(Collected data)
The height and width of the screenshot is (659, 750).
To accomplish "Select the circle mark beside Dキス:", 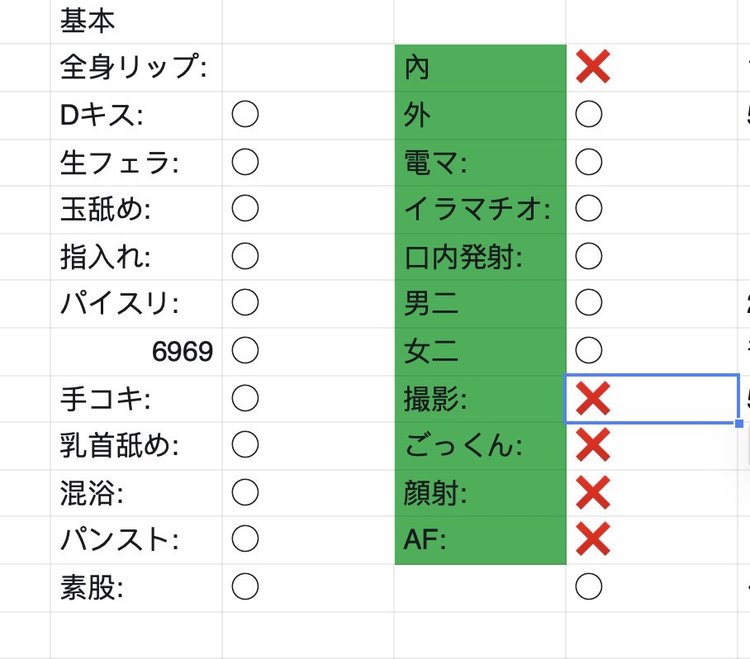I will coord(245,115).
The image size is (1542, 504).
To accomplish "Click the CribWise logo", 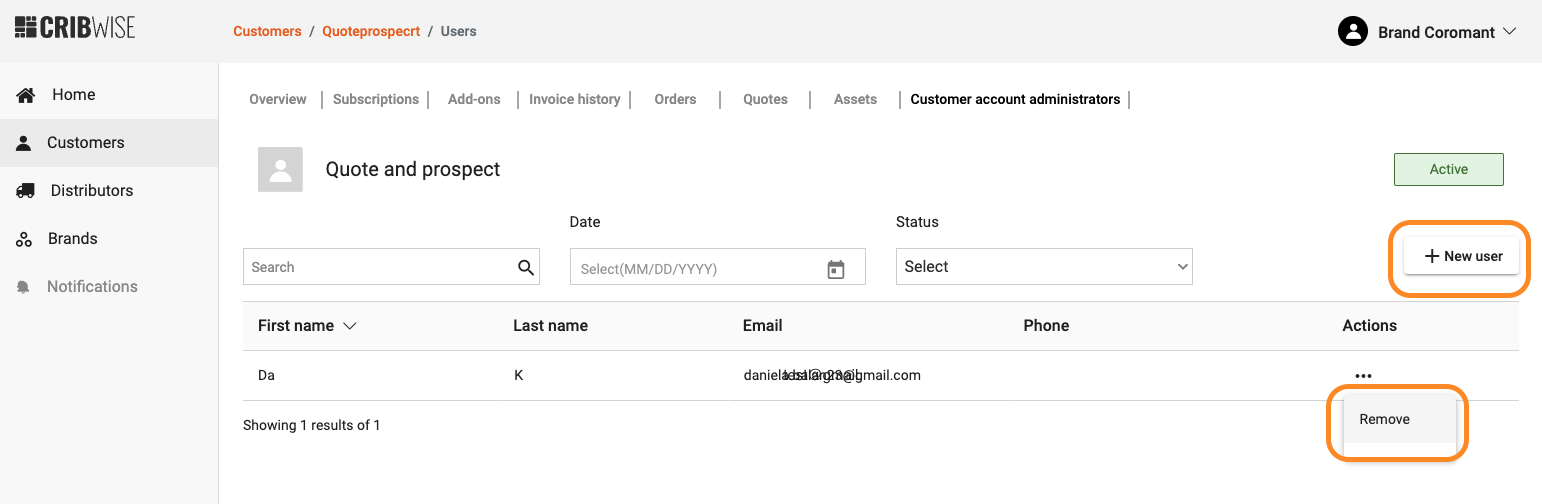I will tap(75, 27).
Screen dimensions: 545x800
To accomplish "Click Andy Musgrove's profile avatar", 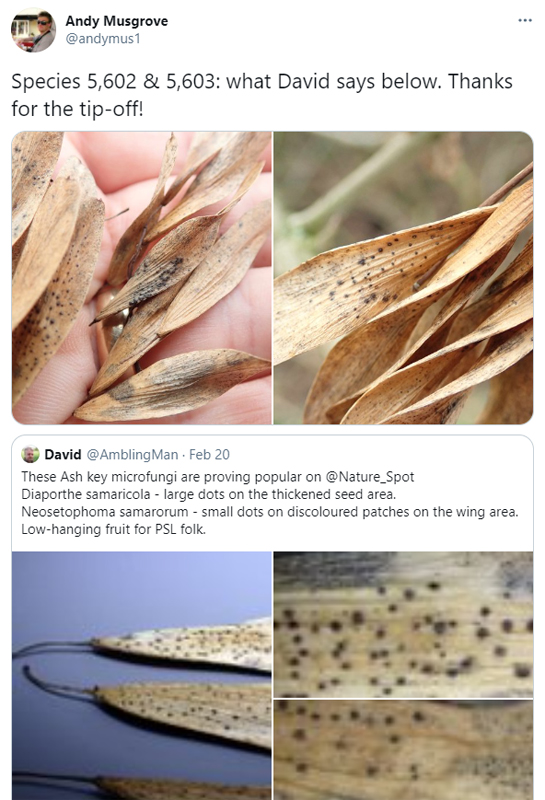I will tap(34, 30).
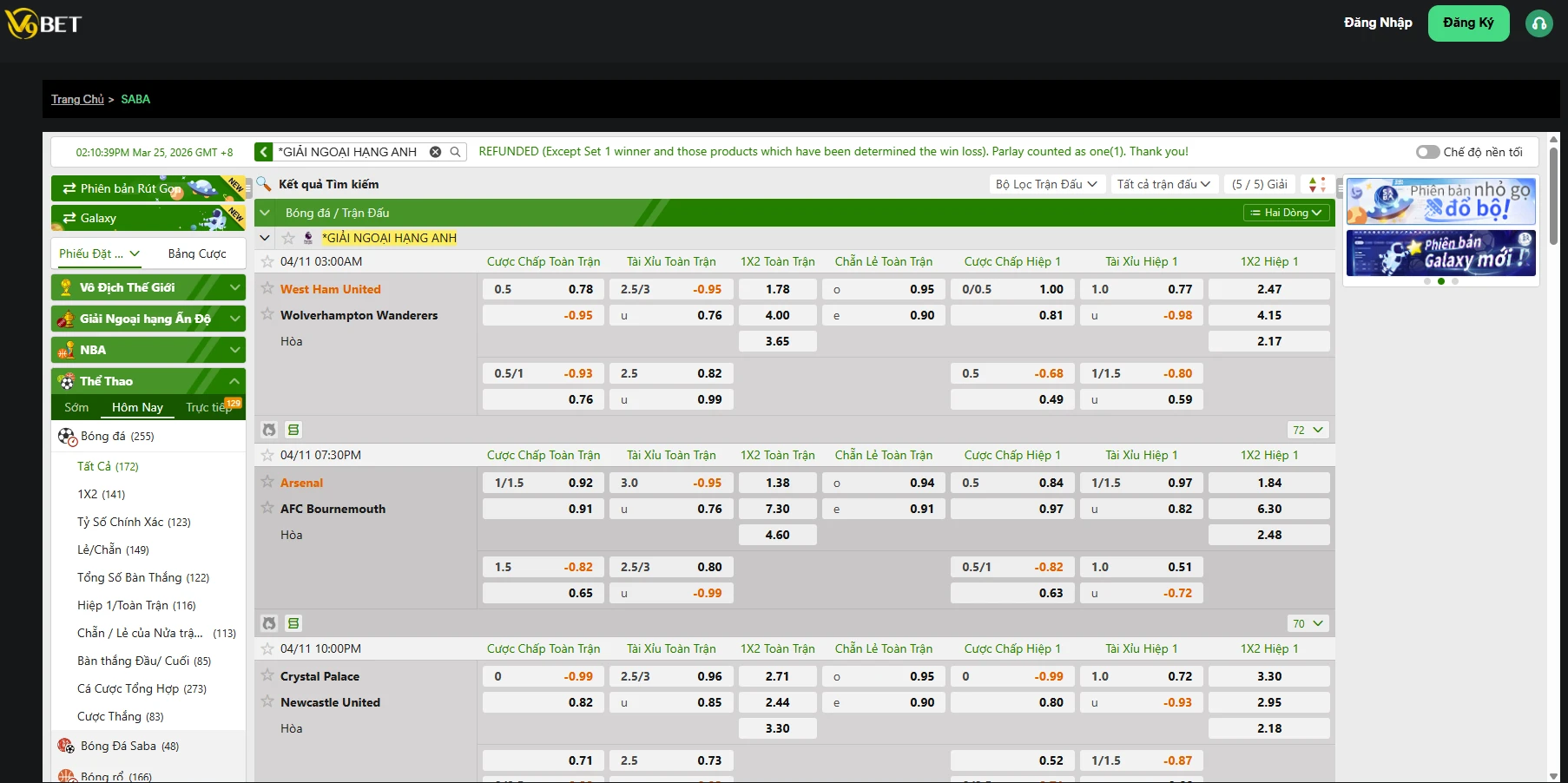This screenshot has height=783, width=1568.
Task: Select the middle carousel dot under banners
Action: 1441,281
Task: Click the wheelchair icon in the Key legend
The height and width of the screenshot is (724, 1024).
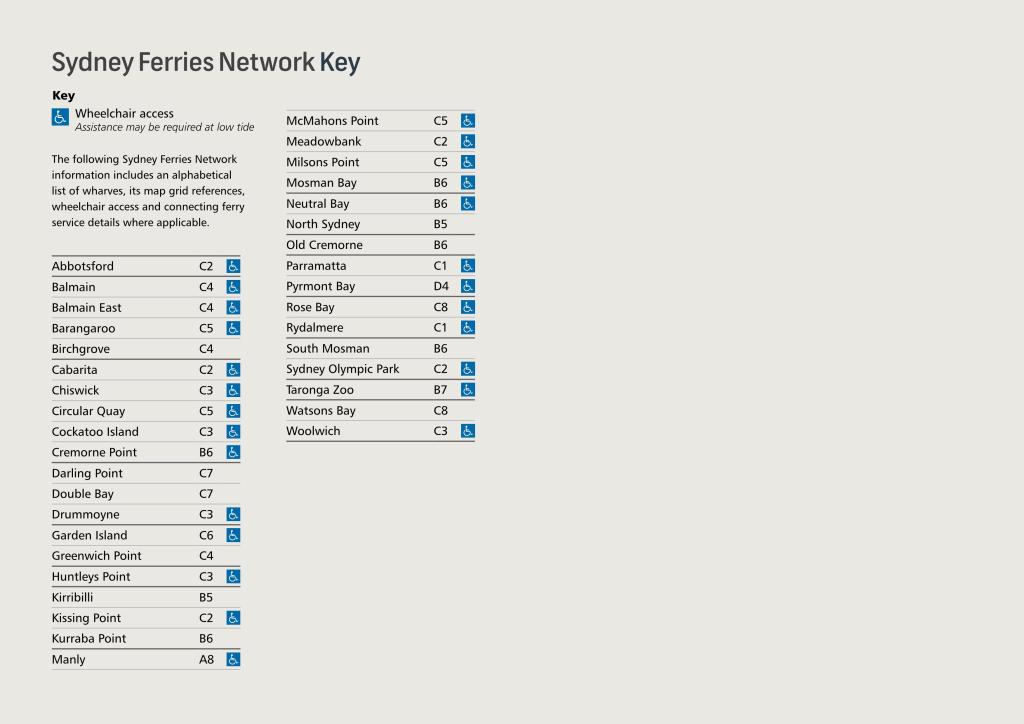Action: (x=60, y=118)
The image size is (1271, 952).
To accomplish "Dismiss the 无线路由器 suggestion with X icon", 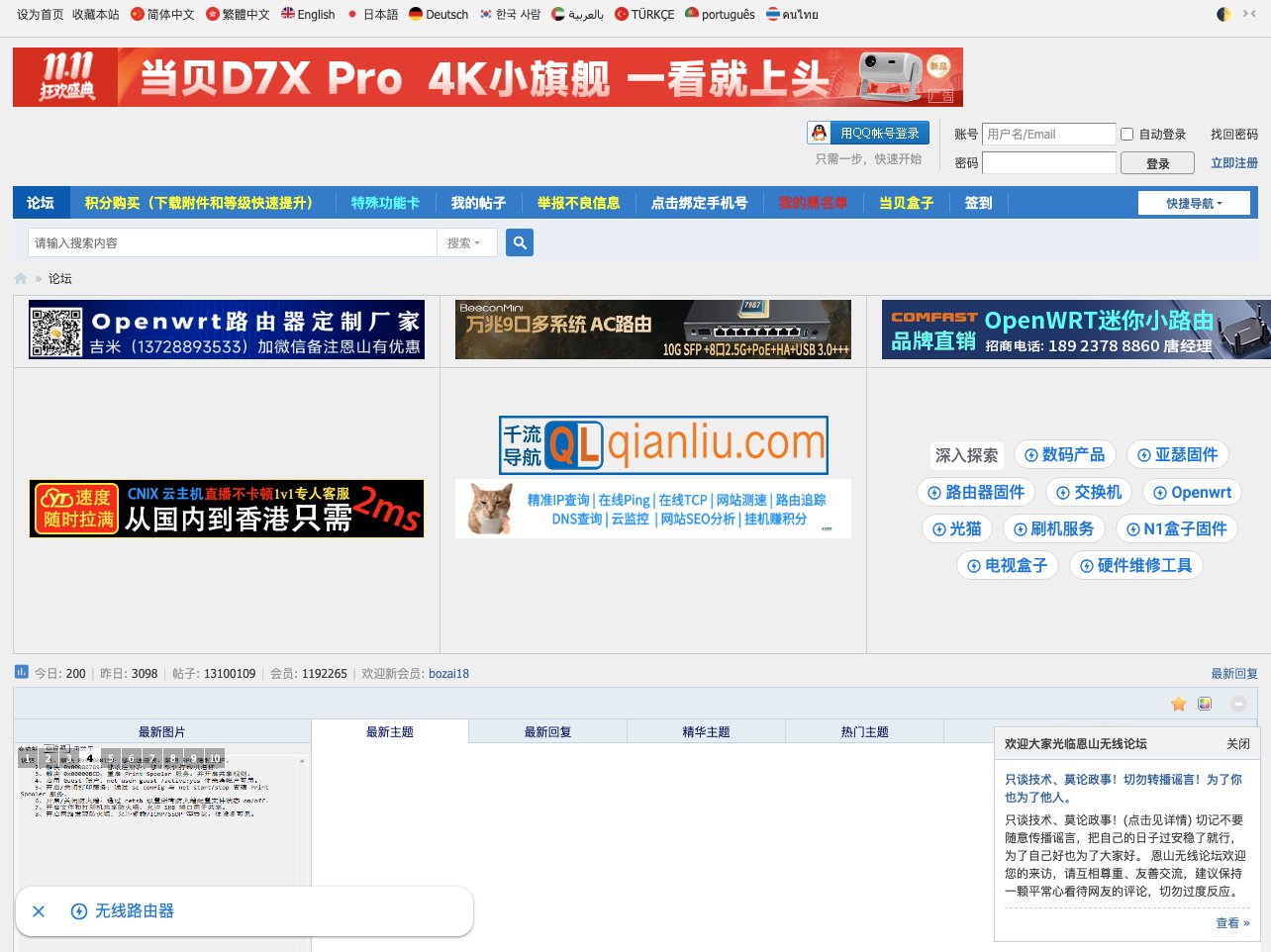I will coord(39,911).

→ **TRY IT**: For every line in the data above that has the string "size", return that line.

→ **WRITTEN RESPONSE**:
The image size is (1542, 504).
The image size is (1271, 952).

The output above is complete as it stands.